Zielsetzung 1 — Ändern Sie das Reichsgerichtsurteil ab „Ist der Eigentümer“ und fortlaufend bis einschließlich „vom Reichsgerichte zurückgewiesen.“, indem Sie „Beklagten“ durch „Bankier“ ersetzen, und geben Sie diesen Abschnitt wieder.

Bereitgestellter Auszug —

# # # #

RG, 06.10.1883 - I 312/83

Daten
Fall: 
Verfolgung des Anspruches auf Wertserstattung für die entzogene Sache
Fundstellen: 
RGZ 11, 298
Gericht: 
Reichsgericht
Datum: 
06.10.1883
Aktenzeichen: 
I 312/83
Entscheidungstyp: 
Urteil
Instanzen: 
  • LG I Berlin
  • KG Berlin

Ist der Eigentümer an Verfolgung des Anspruches auf Wertserstattung für die entzogene Sache gegen den Entziehenden dadurch gehindert, daß er in der Lage ist, die unentgeltliche Herausgabe der Sachen vom derzeitigen dritten Besitzer verlangen zu können?

Tatbestand

Kläger, welchem im März 1879 ein kur-, und neumärkischer Pfandbrief über 1500 M mit Talon und laufenden Coupons gestohlen worden, nahm den Beklagten, der in Berlin in seinem Bankiergeschäfte am 16. November 1881 den Pfandbrief erwarb und am Tage darauf an die kur- und neumärkische ritterschaftliche Darlehnskasse weiter verkaufte, auf Erstattung des Kurswertes des Pfandbriefes und der Couponszinsen desselben wegen unvorsichtigen Erwerbes in Anspruch. Die Revision gegen das den Beklagten verurteilende Erkenntnis des Berufungsgerichtes wurde vom Reichsgerichte zurückgewiesen.

# # # #

Daten zur Lage von Wörtern und Elementen
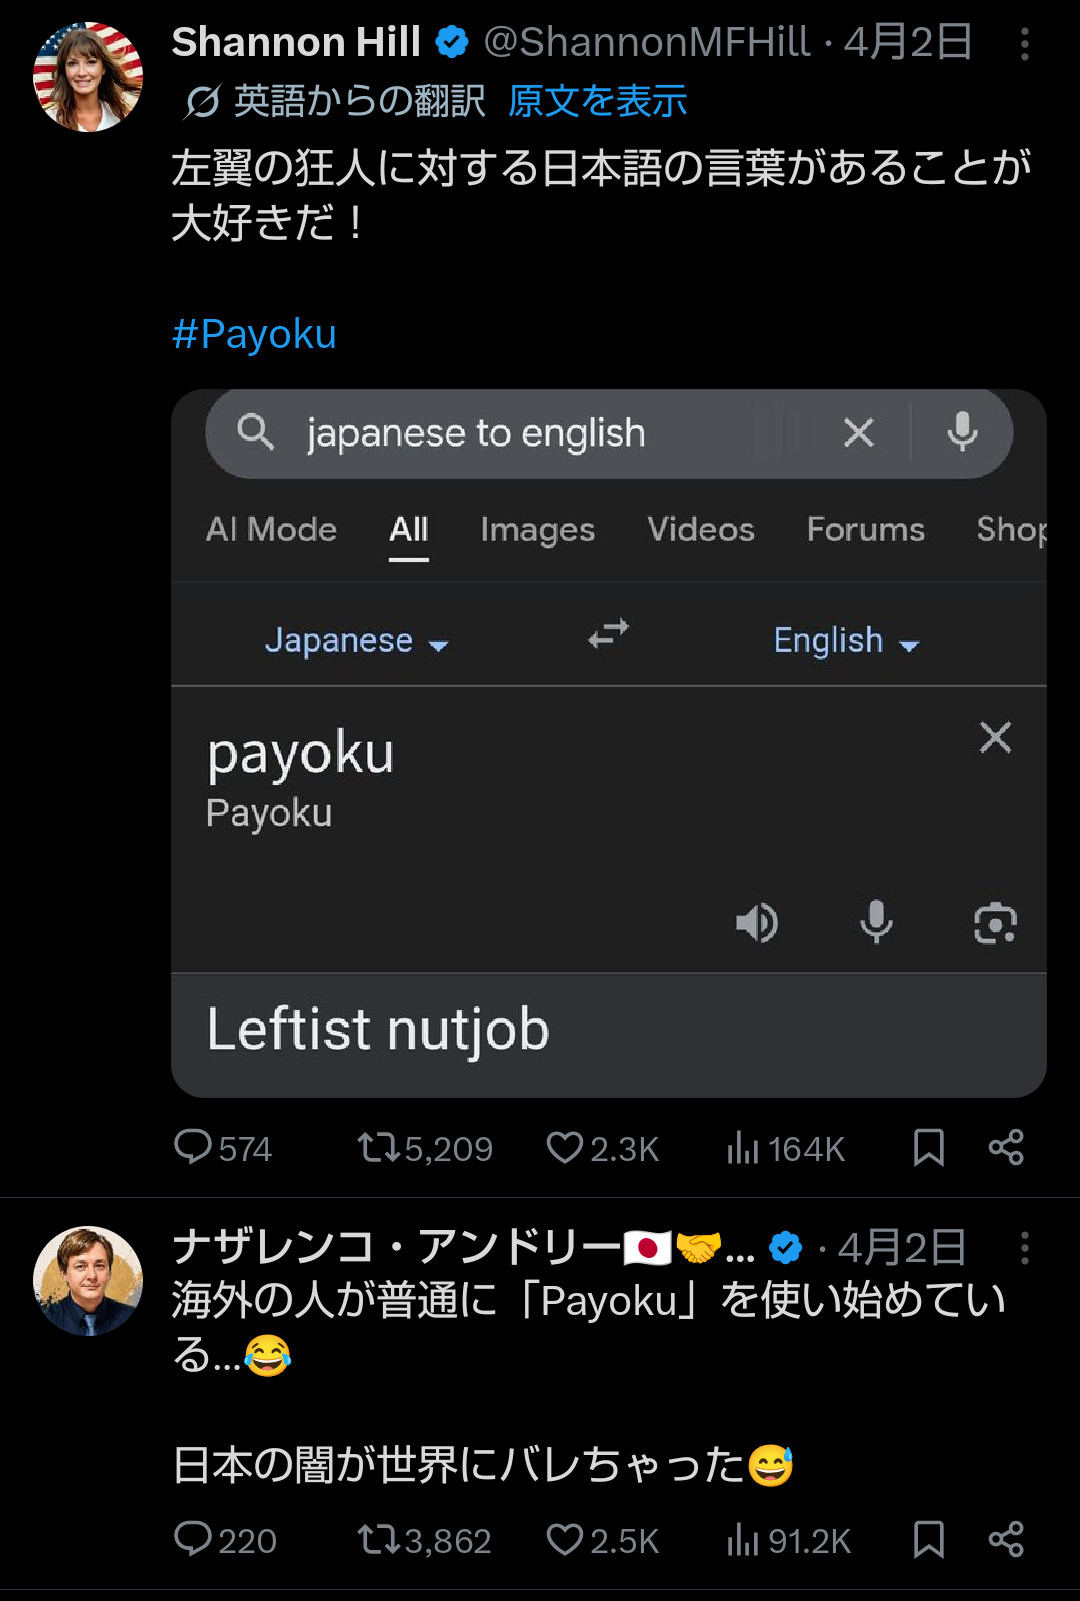Retweet Shannon Hill's Payoku post
This screenshot has height=1601, width=1080.
coord(380,1147)
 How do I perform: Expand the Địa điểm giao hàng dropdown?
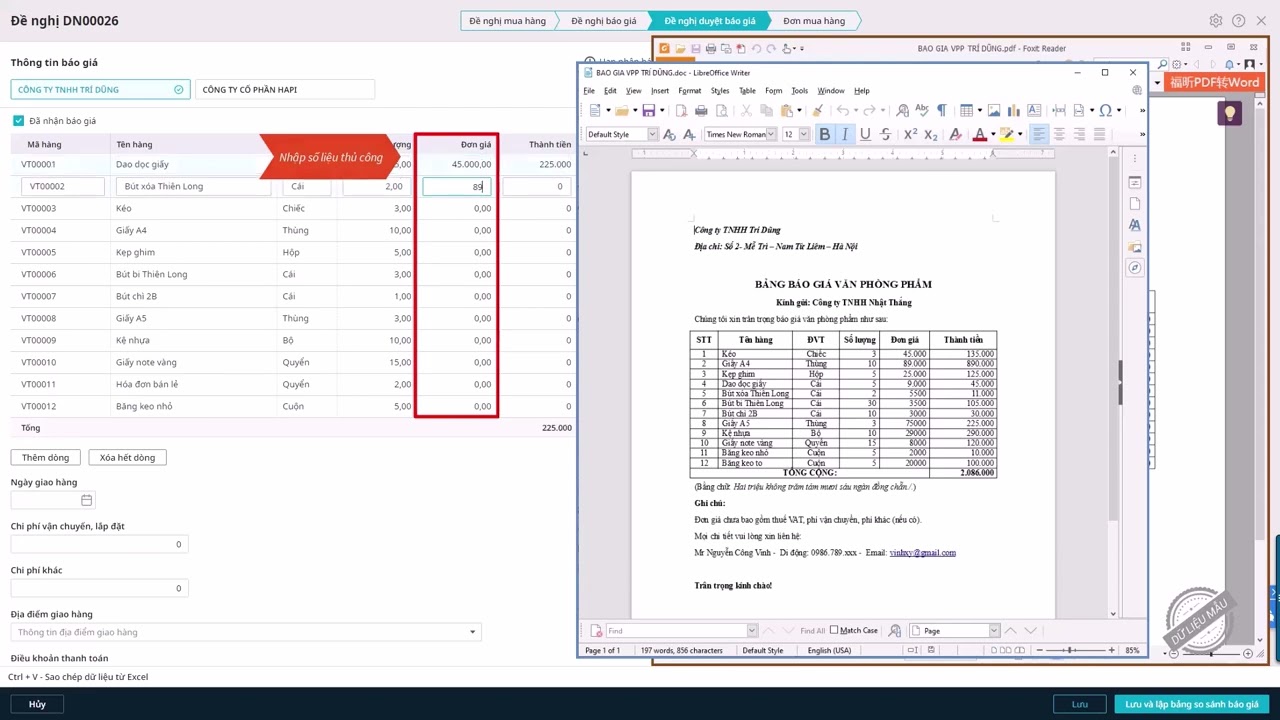pos(472,632)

# # # #

Zielsetzung 2 — Übernehmen Sie sämtliche Einträge aus den Daten zur Lage von Wörtern und Elementen Zeile für Zeile unverändert und lassen Sie die Bilder dabei weg.

Lösung der Aufgabe 1 —
Ist der Eigentümer an Verfolgung des Anspruches auf Wertserstattung für die entzogene Sache gegen den Entziehenden dadurch gehindert, daß er in der Lage ist, die unentgeltliche Herausgabe der Sachen vom derzeitigen dritten Besitzer verlangen zu können?

Tatbestand

Kläger, welchem im März 1879 ein kur-, und neumärkischer Pfandbrief über 1500 M mit Talon und laufenden Coupons gestohlen worden, nahm den Bankier, der in Berlin in seinem Bankiergeschäfte am 16. November 1881 den Pfandbrief erwarb und am Tage darauf an die kur- und neumärkische ritterschaftliche Darlehnskasse weiter verkaufte, auf Erstattung des Kurswertes des Pfandbriefes und der Couponszinsen desselben wegen unvorsichtigen Erwerbes in Anspruch. Die Revision gegen das den Bankier verurteilende Erkenntnis des Berufungsgerichtes wurde vom Reichsgerichte zurückgewiesen.

Lösung der Aufgabe 2 —
Retweet Shannon Hill's Payoku post
This screenshot has height=1601, width=1080.
coord(380,1147)
 How do I perform: Expand the Địa điểm giao hàng dropdown?
pos(472,632)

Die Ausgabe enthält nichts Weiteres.